INSTRUCTIONS TO FOLLOW:
Find the line with "This screenshot has width=768, height=524." in the records below. Copy it and every line after it, up to and including the line with "Task: Click the Вставить".

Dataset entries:
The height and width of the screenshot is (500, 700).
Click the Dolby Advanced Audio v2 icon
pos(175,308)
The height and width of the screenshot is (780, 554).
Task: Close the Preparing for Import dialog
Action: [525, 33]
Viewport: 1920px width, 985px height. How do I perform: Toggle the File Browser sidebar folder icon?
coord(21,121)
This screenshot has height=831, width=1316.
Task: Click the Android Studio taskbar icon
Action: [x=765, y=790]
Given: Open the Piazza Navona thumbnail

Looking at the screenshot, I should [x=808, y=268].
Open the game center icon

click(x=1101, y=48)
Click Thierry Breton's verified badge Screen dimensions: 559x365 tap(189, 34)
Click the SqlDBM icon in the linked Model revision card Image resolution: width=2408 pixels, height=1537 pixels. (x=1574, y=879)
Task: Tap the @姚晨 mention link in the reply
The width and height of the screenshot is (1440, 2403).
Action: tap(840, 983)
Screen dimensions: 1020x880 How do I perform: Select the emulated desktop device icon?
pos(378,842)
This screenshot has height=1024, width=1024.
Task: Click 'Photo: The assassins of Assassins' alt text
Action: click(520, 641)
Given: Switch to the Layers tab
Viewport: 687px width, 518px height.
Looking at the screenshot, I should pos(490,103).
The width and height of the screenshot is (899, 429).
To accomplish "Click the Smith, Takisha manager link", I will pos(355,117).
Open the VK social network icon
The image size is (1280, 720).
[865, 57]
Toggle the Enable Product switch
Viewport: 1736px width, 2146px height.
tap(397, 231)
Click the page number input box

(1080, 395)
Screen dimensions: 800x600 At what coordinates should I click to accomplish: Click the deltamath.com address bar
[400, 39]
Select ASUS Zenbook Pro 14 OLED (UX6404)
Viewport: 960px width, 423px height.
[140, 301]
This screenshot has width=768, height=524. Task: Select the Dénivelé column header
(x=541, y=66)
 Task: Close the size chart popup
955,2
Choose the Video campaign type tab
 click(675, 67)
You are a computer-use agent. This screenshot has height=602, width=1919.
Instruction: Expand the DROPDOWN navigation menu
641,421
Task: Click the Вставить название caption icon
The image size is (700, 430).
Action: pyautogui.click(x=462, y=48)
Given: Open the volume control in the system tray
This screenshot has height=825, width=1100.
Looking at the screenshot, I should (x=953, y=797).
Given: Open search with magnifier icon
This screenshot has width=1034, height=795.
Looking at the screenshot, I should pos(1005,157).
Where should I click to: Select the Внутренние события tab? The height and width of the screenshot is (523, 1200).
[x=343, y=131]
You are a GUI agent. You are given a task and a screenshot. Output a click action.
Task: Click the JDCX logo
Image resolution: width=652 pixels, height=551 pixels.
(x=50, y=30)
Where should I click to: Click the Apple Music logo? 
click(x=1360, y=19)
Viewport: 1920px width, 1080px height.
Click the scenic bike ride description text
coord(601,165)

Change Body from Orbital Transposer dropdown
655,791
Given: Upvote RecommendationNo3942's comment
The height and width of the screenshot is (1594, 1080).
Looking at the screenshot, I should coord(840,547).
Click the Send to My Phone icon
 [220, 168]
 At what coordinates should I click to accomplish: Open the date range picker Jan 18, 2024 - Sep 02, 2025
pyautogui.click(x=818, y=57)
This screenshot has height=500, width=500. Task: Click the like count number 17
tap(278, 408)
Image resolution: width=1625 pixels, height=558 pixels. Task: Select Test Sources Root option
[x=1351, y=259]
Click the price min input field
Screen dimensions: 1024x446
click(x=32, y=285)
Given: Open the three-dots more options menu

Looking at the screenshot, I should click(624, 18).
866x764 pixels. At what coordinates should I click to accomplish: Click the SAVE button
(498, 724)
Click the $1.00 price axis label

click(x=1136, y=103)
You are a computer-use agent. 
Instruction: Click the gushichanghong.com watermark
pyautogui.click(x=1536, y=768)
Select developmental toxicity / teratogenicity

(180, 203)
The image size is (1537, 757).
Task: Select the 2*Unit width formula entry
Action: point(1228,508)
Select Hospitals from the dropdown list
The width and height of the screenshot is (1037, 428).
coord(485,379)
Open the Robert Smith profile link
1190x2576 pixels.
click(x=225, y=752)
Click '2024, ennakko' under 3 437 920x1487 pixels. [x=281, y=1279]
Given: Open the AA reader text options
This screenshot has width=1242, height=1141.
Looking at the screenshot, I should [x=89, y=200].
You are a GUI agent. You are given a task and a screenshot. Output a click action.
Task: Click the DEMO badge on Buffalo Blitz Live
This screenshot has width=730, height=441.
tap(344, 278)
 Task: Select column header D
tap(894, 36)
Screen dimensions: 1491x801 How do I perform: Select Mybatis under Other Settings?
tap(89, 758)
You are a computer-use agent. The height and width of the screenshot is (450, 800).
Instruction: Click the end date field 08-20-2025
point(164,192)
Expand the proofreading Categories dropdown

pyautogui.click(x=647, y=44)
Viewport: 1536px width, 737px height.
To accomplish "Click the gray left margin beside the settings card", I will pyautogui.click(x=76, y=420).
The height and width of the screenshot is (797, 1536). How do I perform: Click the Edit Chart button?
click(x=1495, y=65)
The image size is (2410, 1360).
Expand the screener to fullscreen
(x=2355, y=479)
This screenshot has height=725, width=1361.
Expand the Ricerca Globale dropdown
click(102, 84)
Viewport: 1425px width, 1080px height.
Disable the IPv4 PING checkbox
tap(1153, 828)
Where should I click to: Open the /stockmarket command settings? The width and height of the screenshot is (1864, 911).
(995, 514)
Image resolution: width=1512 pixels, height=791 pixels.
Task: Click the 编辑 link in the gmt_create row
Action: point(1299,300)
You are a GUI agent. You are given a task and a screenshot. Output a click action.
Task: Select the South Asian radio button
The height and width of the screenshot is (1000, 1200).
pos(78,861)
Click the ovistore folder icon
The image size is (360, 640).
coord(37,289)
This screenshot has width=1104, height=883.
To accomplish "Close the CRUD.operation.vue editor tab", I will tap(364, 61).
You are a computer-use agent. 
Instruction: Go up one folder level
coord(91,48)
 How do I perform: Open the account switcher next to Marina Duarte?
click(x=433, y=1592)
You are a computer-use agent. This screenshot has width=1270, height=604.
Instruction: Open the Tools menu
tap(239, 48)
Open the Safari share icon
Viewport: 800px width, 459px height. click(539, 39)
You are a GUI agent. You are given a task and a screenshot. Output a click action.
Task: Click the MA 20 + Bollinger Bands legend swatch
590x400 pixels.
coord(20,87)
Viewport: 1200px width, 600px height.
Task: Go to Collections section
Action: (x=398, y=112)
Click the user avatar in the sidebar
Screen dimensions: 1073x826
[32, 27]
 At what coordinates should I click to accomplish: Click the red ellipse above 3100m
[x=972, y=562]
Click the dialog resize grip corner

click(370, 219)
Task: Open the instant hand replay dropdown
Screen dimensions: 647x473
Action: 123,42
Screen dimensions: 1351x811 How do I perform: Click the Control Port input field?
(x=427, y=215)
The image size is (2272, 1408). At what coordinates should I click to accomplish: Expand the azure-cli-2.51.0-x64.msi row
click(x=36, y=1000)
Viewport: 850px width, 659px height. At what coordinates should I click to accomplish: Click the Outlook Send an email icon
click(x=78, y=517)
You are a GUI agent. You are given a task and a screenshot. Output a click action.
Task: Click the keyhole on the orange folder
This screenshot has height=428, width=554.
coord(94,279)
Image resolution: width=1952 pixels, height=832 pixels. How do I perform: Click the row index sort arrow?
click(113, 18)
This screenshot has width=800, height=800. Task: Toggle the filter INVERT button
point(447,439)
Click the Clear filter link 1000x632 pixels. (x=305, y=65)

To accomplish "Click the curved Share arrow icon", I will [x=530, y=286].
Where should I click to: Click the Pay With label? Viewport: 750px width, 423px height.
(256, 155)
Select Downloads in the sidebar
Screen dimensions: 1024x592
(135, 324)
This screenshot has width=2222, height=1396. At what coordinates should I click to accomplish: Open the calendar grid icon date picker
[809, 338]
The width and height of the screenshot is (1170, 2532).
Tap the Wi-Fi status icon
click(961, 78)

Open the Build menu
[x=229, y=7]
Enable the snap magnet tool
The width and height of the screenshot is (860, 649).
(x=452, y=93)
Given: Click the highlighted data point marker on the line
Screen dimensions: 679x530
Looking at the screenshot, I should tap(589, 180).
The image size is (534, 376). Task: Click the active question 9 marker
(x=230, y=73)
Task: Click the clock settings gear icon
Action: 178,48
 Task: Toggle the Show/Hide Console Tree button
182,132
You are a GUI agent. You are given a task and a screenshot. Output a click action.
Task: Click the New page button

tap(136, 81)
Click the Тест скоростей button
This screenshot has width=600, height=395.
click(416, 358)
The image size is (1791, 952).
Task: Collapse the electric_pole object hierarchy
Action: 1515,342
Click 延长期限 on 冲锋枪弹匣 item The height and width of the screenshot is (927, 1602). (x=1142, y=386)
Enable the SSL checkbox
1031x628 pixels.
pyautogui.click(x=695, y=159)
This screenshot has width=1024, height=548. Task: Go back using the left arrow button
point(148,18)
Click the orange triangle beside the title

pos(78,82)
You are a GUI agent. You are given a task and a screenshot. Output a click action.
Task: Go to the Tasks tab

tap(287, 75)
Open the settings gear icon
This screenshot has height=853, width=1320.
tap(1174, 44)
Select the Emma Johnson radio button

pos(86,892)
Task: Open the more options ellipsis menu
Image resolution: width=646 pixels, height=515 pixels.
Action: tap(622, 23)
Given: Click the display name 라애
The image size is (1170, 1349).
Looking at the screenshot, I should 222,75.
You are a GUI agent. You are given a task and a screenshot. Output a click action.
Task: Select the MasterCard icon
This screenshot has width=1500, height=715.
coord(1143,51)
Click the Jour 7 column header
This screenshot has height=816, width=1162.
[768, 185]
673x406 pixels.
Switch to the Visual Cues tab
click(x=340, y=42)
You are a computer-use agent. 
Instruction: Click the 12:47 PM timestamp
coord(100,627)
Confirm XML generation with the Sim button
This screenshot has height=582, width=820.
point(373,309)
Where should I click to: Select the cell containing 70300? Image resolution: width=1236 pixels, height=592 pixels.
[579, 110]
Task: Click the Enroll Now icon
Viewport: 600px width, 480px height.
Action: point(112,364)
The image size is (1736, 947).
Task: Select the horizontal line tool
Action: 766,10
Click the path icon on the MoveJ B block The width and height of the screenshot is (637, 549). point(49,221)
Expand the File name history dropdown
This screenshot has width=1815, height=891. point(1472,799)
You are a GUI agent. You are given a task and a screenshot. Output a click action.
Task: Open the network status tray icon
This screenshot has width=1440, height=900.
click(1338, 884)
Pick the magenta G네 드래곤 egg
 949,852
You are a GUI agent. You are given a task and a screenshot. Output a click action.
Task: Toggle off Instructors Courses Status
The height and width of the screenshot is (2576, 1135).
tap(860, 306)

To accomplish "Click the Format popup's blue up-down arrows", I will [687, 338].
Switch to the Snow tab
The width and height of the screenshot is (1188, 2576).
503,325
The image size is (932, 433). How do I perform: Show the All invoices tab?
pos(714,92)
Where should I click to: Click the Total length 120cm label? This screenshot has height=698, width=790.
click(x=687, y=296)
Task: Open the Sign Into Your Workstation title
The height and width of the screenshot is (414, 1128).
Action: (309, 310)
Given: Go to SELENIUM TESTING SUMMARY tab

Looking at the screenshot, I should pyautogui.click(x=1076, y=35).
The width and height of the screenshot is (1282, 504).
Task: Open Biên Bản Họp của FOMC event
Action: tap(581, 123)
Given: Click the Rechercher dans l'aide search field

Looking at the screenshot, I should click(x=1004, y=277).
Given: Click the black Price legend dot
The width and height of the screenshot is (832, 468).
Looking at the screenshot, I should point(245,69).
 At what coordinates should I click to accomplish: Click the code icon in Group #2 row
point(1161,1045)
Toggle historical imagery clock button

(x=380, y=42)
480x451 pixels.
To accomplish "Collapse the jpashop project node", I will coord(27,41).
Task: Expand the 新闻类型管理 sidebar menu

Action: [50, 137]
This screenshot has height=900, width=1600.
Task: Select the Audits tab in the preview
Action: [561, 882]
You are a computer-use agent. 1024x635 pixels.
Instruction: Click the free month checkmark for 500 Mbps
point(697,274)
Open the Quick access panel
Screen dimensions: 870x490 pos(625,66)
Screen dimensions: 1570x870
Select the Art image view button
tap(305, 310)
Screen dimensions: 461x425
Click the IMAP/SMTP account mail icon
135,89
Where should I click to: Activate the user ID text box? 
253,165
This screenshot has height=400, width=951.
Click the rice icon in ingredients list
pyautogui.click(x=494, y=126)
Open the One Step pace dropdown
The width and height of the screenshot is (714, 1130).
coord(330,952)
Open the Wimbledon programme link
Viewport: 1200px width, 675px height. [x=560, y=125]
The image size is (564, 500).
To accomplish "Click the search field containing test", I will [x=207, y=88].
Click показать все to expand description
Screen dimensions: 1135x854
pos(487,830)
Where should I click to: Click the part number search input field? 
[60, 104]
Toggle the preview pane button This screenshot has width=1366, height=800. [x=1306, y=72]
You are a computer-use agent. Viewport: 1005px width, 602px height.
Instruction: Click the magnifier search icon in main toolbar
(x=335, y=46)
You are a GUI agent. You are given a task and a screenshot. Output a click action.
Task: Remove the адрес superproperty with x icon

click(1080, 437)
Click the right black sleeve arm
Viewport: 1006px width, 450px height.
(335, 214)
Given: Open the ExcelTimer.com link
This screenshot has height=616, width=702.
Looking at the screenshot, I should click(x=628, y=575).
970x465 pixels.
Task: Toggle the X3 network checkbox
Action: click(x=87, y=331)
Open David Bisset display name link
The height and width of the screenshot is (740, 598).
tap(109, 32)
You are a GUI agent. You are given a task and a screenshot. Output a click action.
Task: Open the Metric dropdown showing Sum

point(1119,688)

TASK RESULT:
This screenshot has width=768, height=524. Task: Select the Dénivelé column header
(x=541, y=66)
 Task: Close the size chart popup
955,2
Choose the Video campaign type tab
 click(675, 67)
You are a computer-use agent. This screenshot has height=602, width=1919.
Instruction: Expand the DROPDOWN navigation menu
641,421
Task: Click the Вставить название caption icon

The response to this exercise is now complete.